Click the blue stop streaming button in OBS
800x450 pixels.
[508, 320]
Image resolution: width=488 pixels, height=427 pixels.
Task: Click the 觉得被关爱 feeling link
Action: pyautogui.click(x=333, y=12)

----

Word for word, give the whole listing again.

Click the blue stop streaming button in OBS
800x450 pixels.
[508, 320]
Image resolution: width=488 pixels, height=427 pixels.
Task: Click the 觉得被关爱 feeling link
Action: pyautogui.click(x=333, y=12)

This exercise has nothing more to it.